Questa demonia dei tempi ultimi era il vero obiettivo di Venner, questa la sua denuncia, questo il pericolo mortale contro cui occorre battersi pronti anche all’estremo sacrificio. Abbiamo citato La Rochelle e Mishima, ma in altri momenti storici e per altri forti ideali il suicidio ha rappresentato un atto di testimonianza, di accusa e di catarsi, come nel caso di Jan Palach o dei monaci tibetani. Niente si fa senza sangue. Venner lo sapeva, ne era consapevole e ha testimoniato l’esistenza di un valore superiore all’attaccamento alla vita, l’amore virile per il suo Paese, la sua storia e le sue tradizioni.
Il suo testamento spirituale è qualcosa di grandioso su cui riflettere
Sono sano di spirito e di corpo e sono innamorato di mia moglie e dei miei figli. Amo la vita e non attendo nulla oltre di essa, se non il perpetrarsi della mia razza e del mio spirito. Cionondimeno, al crepuscolo di questa vita, di fronte agli immensi pericoli per la mia patria francese ed europea, sento il dovere di agire finché ne ho la forza; ritengo necessario sacrificarmi per rompere la letargia che ci sopraffà.
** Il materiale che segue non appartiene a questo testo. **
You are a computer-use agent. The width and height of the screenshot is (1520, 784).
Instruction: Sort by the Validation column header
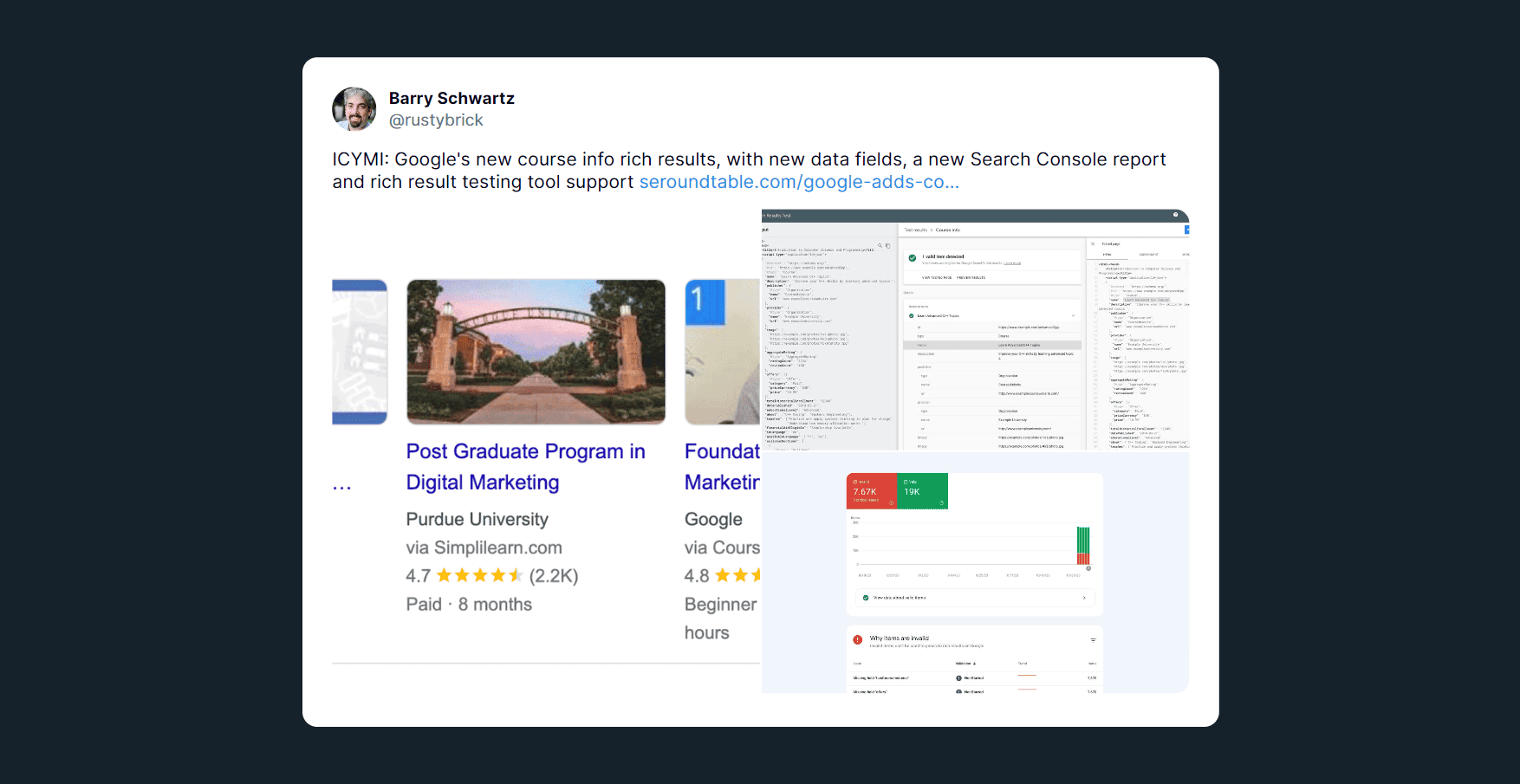tap(965, 664)
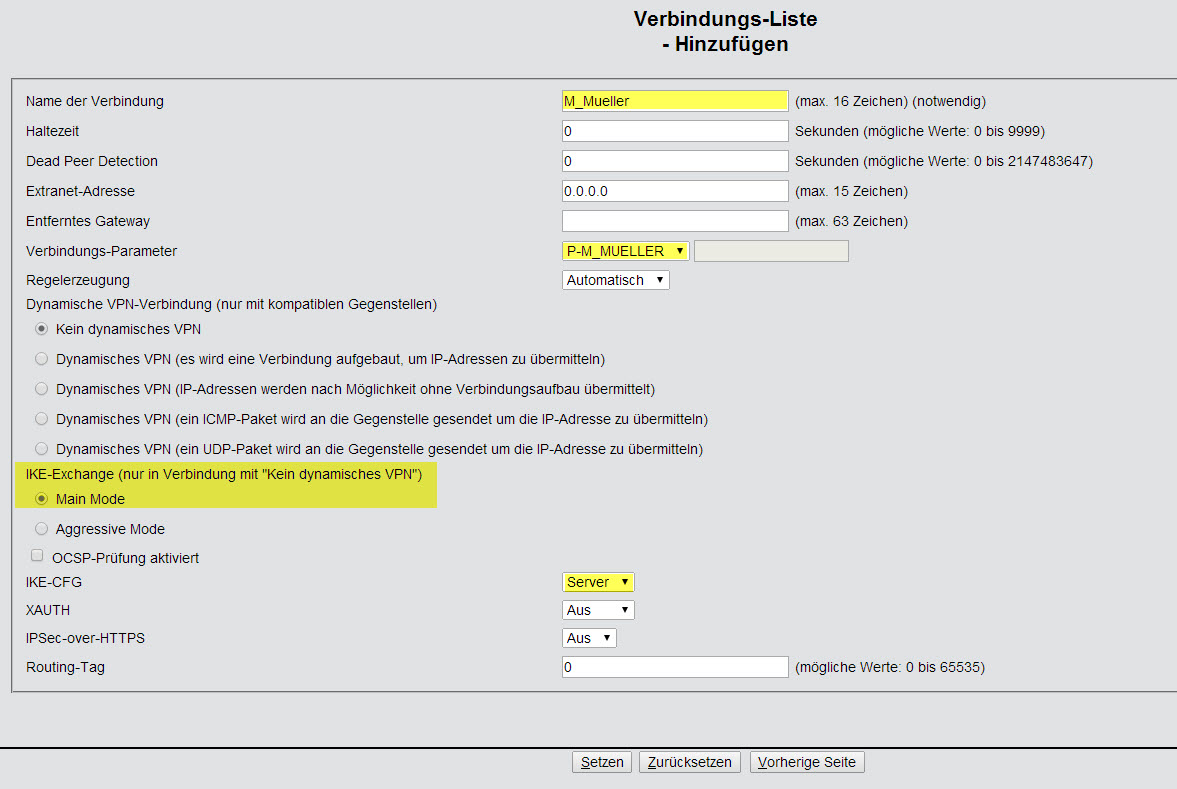Open the XAUTH dropdown
1177x789 pixels.
tap(598, 610)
Offro quel che rimane della mia vita con un intento di protesta e di fondazione. Scelgo un luogo altamente simbolico, la cattedrale di Notre Dame de Paris che rispetto ed ammiro, che fu edificata dal genio dei miei antenati su dei luoghi di culto più antichi che richiamano le nostre origini immemoriali.
Mentre tanti uomini si fanno schiavi della loro vita, il mio gesto incarna un’etica della volontà. Mi do la morte per risvegliare le coscienze addormentate. Insorgo contro la fatalità. Insorgo contro i veleni dell’anima e contro gli invasivi desideri individuali che distruggono i nostri ancoraggi identitari e in particolare la famiglia, nucleo intimo della nostra civiltà millenaria. Così come difendo l’identità di tutti i popoli presso di loro, mi ribello al contempo contro il crimine che mira al rimpiazzo delle nostre popolazioni.
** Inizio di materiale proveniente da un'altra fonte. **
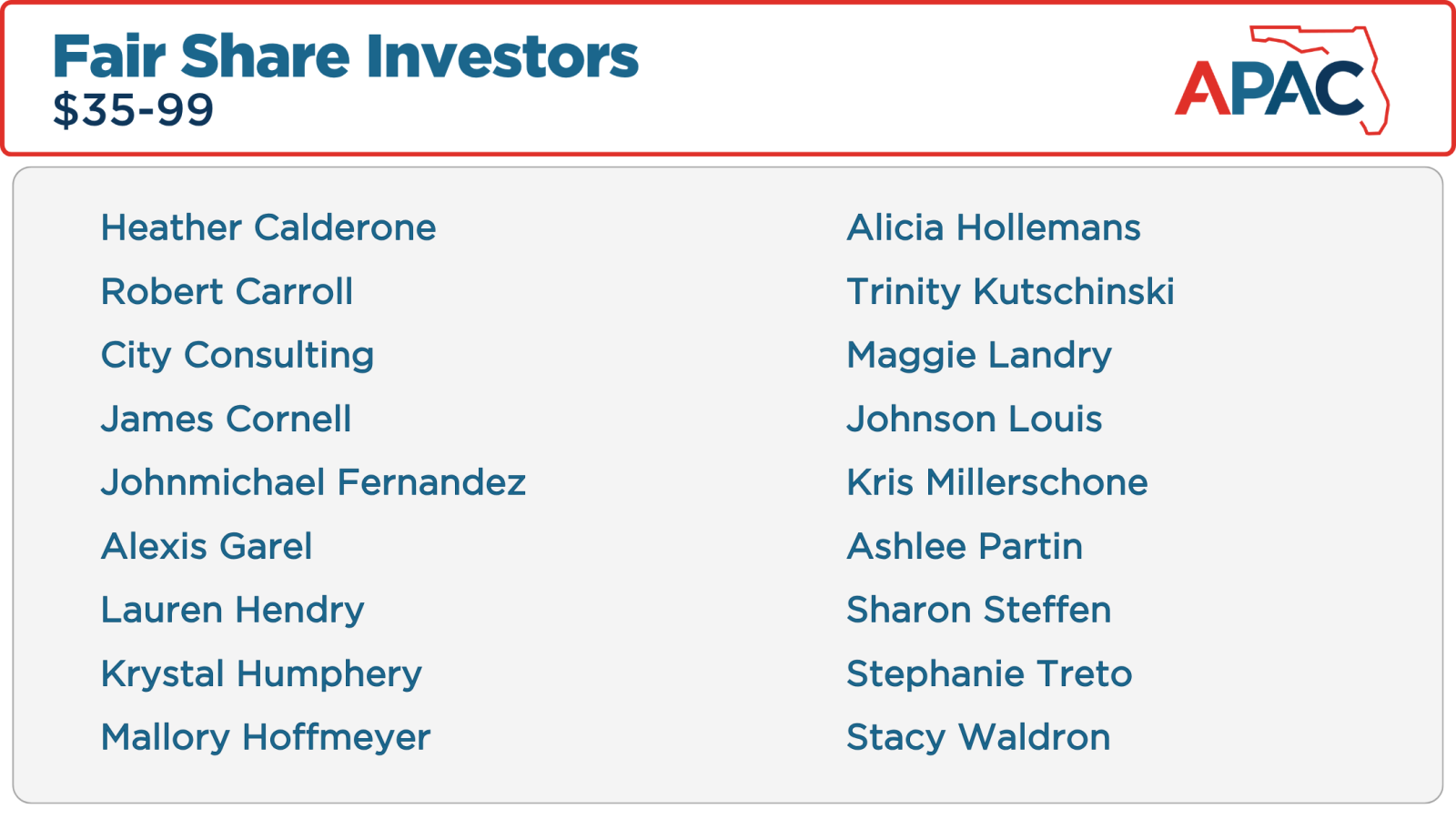1456x819 pixels.
Task: Click on Alexis Garel
Action: point(207,546)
Essendo impossibile liberare il discorso dominante dalle sue ambiguità tossiche, spetta agli Europei trarre le conseguenze. Non possedendo noi una religione identitaria alla quale ancorarci, abbiamo in condivisione, fin da Omero, una nostra propria memoria, deposito di tutti i valori sui quali rifondare la nostra futura rinascita in rottura con la metafisica dell’illimitato, sorgente nefasta di tutte le derive moderne.
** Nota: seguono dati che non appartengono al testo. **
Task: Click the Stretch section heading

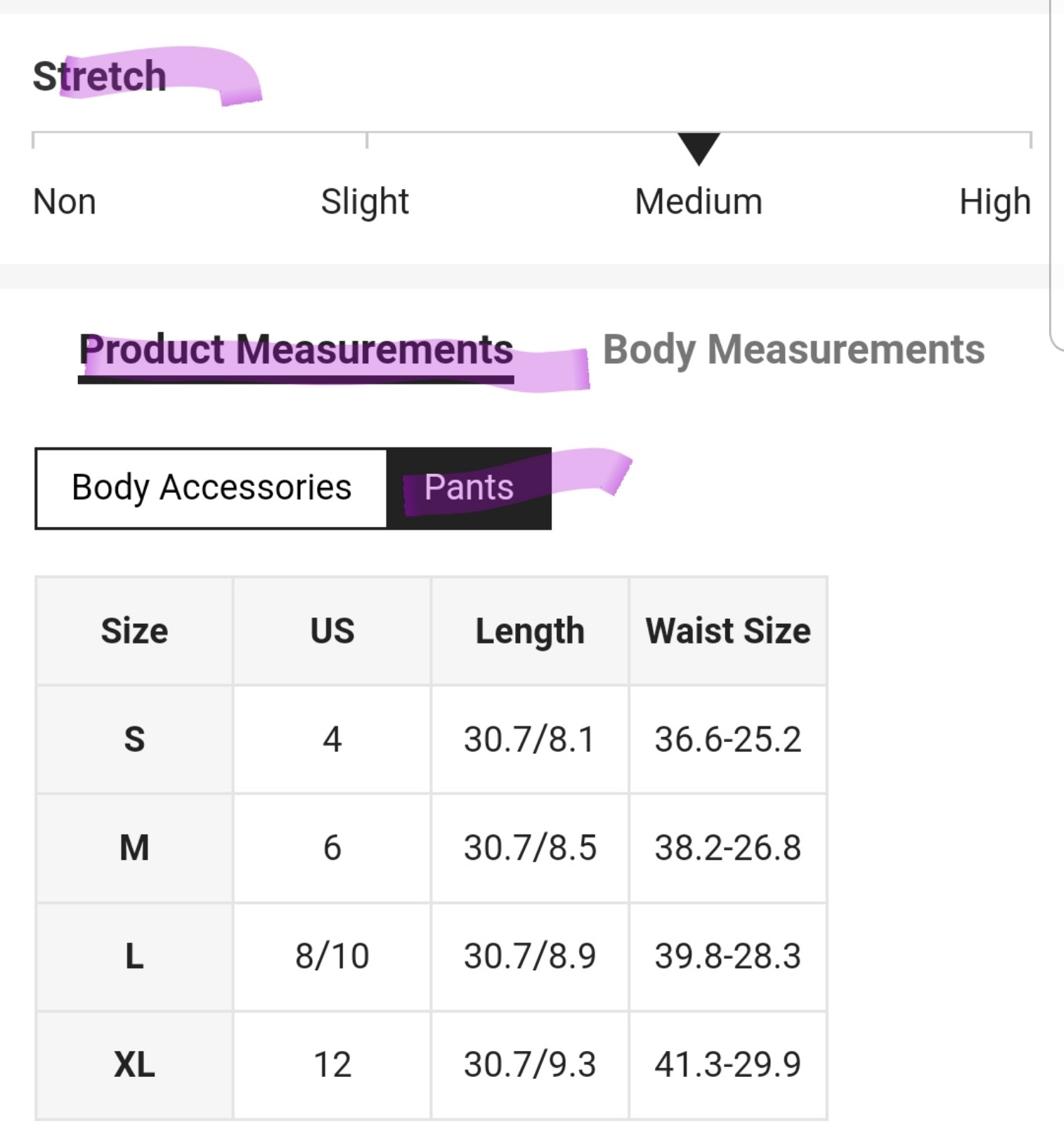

Domando anticipatamente perdono a tutti coloro che la mia morte farà soffrire, innanzitutto a mia moglie, ai miei figli e ai miei nipoti, così come ai miei amici fedeli.
Ma, una volta svanito lo choc del dolore, non dubito che gli uni e gli altri comprenderanno il senso del mio gesto e che trascenderanno la loro pena nella fierezza.
Spero che si organizzino per durare. Troveranno nei miei scritti recenti la prefigurazione e la spiegazione del mio gesto.